To kick things off, in 2016 there will be stiffer individual mandate penalties, increasing to 2.5 percent of the yearly household income (The maximum is the yearly premium for the national average of a Bronze plan sold through the Marketplace), or $695 per adult/$347.50 per child, whichever amount is higher. The maximum penalty per family is $2,085.
For employers, while changes in ACA reporting requirements for 2016 primarily apply to businesses with 50 or more full-time equivalent employees, also called “Applicable Large Employers” (ALEs), there are also aspects that will now impact employers with less than 50 full-time employees. For example, in 2016, any employer who offers self-insured group health plans may now also have to file forms 1094-B and 1095-B for each employee. To determine if you will now need to file these forms, or to get full details on 2016 ACA changes that may impact you or your practice, visit https://www.irs.gov/Affordable-Care-Act/Employers. Contact your financial advisors to help determine the best tax strategies for you.

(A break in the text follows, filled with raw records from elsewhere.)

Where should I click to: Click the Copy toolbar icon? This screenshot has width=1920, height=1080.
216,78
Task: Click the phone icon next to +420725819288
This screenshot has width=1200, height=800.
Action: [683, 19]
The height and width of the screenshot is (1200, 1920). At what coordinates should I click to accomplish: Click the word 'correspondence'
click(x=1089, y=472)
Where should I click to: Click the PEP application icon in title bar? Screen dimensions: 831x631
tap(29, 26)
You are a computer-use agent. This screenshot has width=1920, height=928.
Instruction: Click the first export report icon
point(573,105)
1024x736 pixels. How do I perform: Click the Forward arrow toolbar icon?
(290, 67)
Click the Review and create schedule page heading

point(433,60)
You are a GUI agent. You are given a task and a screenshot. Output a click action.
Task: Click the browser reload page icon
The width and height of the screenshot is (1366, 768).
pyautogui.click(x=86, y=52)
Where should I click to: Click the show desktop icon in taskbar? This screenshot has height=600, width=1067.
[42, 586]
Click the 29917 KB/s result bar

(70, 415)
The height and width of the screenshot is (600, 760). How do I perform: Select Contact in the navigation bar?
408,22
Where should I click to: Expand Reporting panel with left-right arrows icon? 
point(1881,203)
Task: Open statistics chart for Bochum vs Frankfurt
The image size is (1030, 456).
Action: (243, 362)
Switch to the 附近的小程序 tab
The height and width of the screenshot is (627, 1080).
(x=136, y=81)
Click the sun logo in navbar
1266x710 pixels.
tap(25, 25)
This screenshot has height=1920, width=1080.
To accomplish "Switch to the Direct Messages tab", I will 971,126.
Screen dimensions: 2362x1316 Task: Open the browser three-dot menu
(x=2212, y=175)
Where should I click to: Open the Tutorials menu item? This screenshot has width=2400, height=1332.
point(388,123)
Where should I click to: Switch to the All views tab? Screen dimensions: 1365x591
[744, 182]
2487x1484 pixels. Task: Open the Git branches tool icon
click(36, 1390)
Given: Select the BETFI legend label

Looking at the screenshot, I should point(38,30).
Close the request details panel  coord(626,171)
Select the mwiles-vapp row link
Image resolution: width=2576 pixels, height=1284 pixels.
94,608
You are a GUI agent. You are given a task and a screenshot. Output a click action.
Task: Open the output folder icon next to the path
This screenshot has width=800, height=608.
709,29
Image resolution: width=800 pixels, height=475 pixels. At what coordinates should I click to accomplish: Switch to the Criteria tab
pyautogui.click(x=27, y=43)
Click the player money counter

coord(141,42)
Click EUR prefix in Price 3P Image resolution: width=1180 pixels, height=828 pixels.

2. The IRS is taking a stand against identity theft.
Or at least we hope so. It was announced that taxpayers may receive written notice if tax returns seem suspicious and copies of the questionable returns will be provided in order to aid in the process of securing personal information.
3. Joint filing for same-sex couples.
Now that all married couples can file state income taxes in the same way regardless of gender, the tax-free transfer of property, gift taxes and inherited IRAs will all be impacted by the Supreme Court ruling on same-sex marriage.
4. New salary threshold proposed for overtime pay.
This year, the Obama administration proposed new overtime regulations that, if passed, would require most salaried workers earning less than $50,440 annually to be paid 1.5 times their normal pay for time worked beyond 40 hours. This is estimated to impact about five million workers in the new year.
5. New filing deadlines for 2016.
Next year, Emancipation Day falls on Friday, April 15, therefore the April filing deadline for taxpayers will be extended until Monday, April 18, 2016, for 2015 individual returns and for the first 2016 estimated tax payment. Taxpayers in Maine and Massachusetts will have until April 19, 2016, to file their returns in observance of Patriot’s Day on April 18.